__Pixel coordinate grounding data__
---
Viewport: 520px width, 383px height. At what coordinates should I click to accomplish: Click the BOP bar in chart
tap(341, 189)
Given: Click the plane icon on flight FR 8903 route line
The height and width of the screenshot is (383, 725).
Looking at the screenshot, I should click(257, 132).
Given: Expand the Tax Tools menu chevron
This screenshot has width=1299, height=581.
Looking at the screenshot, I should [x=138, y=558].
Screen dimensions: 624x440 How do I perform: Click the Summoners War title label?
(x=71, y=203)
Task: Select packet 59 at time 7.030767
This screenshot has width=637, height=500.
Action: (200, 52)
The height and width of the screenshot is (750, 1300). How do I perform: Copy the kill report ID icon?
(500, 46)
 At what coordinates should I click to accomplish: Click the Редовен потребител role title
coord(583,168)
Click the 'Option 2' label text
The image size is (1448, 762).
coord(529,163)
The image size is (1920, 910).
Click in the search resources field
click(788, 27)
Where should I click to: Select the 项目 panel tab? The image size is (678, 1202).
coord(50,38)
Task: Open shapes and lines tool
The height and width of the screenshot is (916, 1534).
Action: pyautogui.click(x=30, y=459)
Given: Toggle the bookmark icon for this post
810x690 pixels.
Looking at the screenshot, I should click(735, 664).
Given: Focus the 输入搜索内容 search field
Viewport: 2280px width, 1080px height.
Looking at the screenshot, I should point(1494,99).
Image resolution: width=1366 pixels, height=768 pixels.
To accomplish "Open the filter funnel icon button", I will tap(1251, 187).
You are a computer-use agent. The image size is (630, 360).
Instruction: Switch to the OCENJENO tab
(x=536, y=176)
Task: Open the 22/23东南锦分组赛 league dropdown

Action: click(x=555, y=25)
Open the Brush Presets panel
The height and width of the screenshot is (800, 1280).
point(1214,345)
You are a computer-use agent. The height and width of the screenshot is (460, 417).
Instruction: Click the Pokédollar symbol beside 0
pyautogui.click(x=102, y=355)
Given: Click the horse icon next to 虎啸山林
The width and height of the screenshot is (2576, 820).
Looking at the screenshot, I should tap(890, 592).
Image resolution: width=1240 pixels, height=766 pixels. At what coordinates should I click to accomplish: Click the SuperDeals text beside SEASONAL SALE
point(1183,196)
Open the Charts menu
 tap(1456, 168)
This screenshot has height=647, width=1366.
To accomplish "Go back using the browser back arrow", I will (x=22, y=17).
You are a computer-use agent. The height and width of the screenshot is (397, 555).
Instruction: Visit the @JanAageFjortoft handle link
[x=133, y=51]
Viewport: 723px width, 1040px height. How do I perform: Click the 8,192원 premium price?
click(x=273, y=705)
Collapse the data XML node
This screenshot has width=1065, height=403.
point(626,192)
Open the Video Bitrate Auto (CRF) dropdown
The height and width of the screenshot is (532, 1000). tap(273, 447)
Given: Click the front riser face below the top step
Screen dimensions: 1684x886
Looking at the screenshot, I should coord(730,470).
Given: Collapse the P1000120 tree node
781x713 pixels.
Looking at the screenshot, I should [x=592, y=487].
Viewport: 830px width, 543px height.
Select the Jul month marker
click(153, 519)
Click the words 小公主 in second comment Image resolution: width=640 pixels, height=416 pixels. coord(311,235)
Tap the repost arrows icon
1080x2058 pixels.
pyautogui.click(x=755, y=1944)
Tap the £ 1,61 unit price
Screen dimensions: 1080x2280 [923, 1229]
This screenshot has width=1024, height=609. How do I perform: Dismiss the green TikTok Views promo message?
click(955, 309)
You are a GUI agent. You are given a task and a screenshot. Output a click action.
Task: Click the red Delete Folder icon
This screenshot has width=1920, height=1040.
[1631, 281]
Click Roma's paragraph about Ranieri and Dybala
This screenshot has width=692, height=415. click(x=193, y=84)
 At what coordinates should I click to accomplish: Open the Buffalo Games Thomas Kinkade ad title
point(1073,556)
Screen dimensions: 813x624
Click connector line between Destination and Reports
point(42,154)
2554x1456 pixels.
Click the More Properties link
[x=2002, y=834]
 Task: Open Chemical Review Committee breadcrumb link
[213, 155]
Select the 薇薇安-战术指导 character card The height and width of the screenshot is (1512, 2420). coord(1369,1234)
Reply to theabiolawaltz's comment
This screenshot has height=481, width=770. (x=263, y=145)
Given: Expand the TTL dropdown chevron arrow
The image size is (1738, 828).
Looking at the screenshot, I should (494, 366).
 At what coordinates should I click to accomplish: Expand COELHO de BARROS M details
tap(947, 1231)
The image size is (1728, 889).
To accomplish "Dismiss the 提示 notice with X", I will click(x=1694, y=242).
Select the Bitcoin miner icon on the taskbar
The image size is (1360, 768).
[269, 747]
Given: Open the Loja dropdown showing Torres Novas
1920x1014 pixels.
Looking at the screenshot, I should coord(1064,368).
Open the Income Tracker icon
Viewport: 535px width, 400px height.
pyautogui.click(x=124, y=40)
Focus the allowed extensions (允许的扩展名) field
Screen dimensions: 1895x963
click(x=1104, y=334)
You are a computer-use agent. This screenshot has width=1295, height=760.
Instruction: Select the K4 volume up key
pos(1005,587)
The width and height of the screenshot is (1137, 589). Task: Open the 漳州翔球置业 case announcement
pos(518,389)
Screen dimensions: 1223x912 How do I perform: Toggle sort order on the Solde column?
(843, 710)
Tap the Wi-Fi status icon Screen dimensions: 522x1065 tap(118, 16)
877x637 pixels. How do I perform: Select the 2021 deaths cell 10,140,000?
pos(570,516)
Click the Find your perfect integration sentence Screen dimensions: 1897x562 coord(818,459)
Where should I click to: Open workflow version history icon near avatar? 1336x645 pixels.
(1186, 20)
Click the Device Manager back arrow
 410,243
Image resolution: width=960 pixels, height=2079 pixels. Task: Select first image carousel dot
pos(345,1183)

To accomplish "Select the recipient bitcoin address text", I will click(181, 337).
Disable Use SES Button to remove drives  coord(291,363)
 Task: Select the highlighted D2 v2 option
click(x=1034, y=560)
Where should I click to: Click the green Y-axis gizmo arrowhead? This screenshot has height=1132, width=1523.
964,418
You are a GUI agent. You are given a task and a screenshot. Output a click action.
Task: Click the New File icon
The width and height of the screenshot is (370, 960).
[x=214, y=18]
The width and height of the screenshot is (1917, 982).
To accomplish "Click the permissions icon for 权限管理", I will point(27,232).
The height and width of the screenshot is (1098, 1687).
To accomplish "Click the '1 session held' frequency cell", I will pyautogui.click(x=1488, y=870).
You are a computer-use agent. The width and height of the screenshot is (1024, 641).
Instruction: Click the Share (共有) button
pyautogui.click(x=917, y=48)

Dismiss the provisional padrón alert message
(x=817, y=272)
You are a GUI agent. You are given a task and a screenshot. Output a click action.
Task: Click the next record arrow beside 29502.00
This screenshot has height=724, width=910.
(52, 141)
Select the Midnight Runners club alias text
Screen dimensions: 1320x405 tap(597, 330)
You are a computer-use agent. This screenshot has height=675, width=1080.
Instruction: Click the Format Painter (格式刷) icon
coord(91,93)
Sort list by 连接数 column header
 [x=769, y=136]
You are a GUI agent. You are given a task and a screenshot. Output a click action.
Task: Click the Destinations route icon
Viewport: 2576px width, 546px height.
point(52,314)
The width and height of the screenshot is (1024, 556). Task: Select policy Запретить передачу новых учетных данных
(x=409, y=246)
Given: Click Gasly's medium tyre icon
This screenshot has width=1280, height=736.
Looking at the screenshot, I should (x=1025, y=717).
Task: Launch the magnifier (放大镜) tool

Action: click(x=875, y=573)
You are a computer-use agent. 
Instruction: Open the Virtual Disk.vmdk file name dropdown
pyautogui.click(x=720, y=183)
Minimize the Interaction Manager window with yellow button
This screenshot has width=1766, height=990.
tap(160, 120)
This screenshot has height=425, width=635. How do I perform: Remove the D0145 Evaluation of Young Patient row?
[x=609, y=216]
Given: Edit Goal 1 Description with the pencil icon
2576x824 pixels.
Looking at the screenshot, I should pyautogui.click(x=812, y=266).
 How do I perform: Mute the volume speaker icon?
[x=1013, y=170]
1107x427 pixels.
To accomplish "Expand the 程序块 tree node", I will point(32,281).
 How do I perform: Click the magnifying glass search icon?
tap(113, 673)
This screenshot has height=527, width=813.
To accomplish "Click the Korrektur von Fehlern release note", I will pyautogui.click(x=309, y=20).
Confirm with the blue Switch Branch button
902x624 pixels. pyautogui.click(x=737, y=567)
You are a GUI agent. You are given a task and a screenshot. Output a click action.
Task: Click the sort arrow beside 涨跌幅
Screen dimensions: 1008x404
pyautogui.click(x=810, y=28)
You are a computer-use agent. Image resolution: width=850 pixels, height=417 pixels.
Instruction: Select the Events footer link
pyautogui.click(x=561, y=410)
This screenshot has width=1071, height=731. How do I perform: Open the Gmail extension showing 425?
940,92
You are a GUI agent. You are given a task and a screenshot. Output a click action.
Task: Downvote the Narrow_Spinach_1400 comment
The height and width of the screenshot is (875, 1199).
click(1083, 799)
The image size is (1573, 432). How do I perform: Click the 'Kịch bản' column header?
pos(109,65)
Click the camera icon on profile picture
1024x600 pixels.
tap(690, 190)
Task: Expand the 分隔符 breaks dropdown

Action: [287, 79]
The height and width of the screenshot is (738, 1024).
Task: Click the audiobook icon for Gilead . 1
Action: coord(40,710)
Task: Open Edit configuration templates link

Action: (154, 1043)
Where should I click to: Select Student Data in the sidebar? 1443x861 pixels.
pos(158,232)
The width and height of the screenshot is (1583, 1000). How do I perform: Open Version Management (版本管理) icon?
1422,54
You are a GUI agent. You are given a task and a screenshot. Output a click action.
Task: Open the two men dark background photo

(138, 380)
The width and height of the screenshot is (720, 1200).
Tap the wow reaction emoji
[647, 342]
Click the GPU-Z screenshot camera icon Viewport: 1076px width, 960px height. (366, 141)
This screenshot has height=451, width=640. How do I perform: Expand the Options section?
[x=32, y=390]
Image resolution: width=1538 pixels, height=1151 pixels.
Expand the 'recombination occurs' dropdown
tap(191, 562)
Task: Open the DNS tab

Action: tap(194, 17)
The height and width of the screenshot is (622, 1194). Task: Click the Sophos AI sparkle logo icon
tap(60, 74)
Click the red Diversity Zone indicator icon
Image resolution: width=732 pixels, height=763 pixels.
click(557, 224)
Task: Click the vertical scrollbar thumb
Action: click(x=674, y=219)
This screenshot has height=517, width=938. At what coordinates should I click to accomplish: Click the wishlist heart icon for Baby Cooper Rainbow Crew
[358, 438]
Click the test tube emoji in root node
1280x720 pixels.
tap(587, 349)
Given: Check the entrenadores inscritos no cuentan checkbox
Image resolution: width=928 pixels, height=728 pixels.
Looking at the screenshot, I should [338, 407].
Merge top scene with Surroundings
---
__About this task__
Locate the word "Focus" in the data above. Copy every line carrying it.

__Result for this exercise__
Given: Focus the 输入搜索内容 search field
Focus the allowed extensions (允许的扩展名) field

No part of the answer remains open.